PROBLEM TO SOLVE: No line before the one holding "You are a computer-use" is wanted; restate word for word that line and all lines after it to the end of the entries, excluding pictures.

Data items
* * *
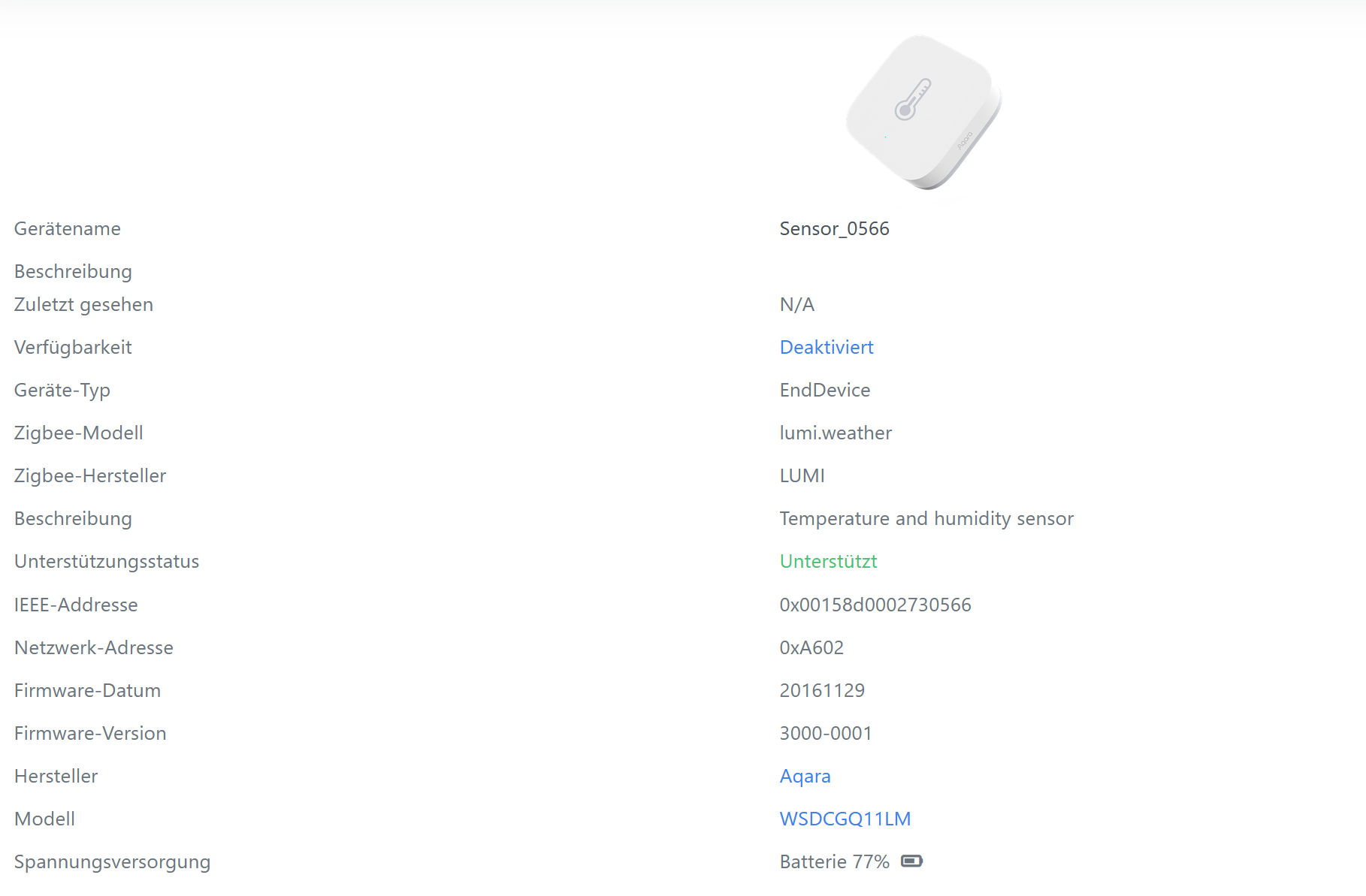Click the firmware date 20161129
Image resolution: width=1366 pixels, height=896 pixels.
coord(822,690)
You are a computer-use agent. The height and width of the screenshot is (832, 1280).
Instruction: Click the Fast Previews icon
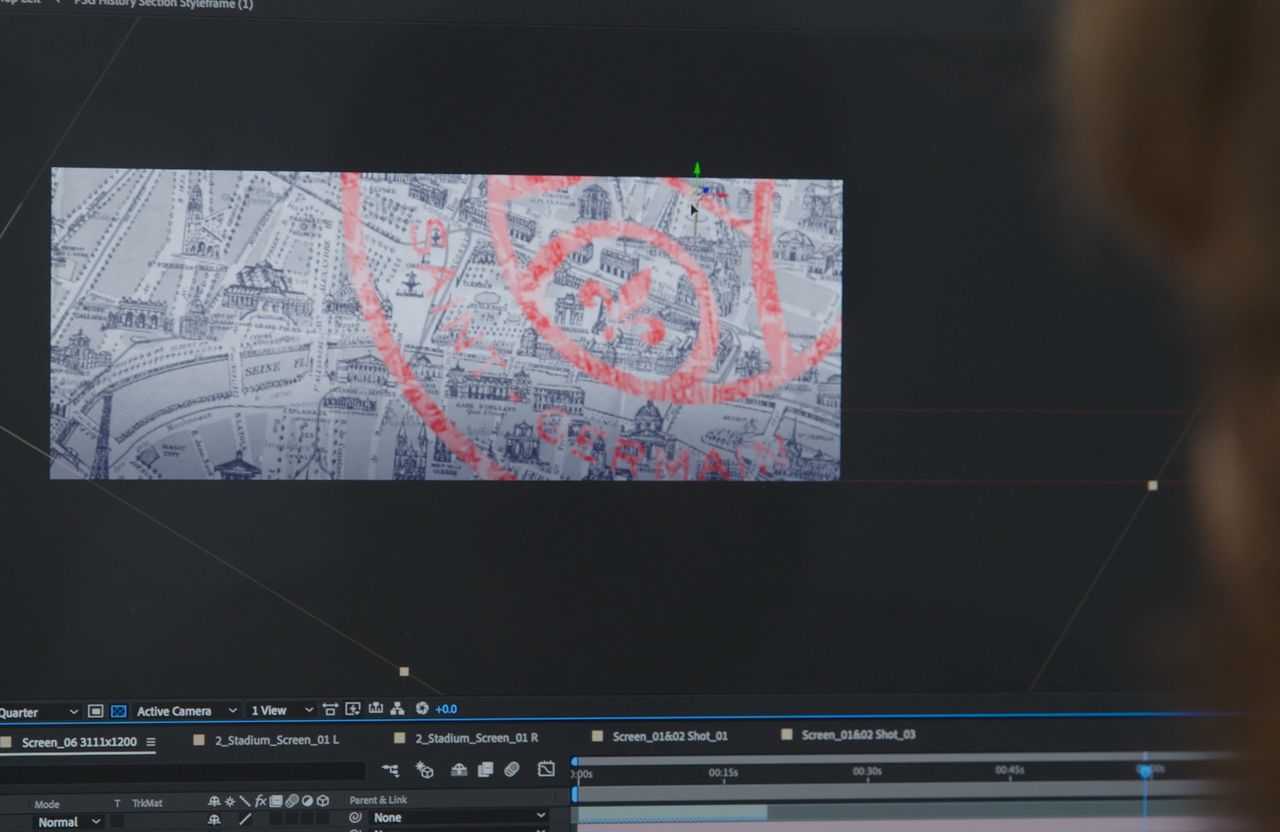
* * *
OUTPUT FOR THIS TASK:
You are a computer-use agent. The height and width of the screenshot is (832, 1280).
Instruction: Click the Fast Previews icon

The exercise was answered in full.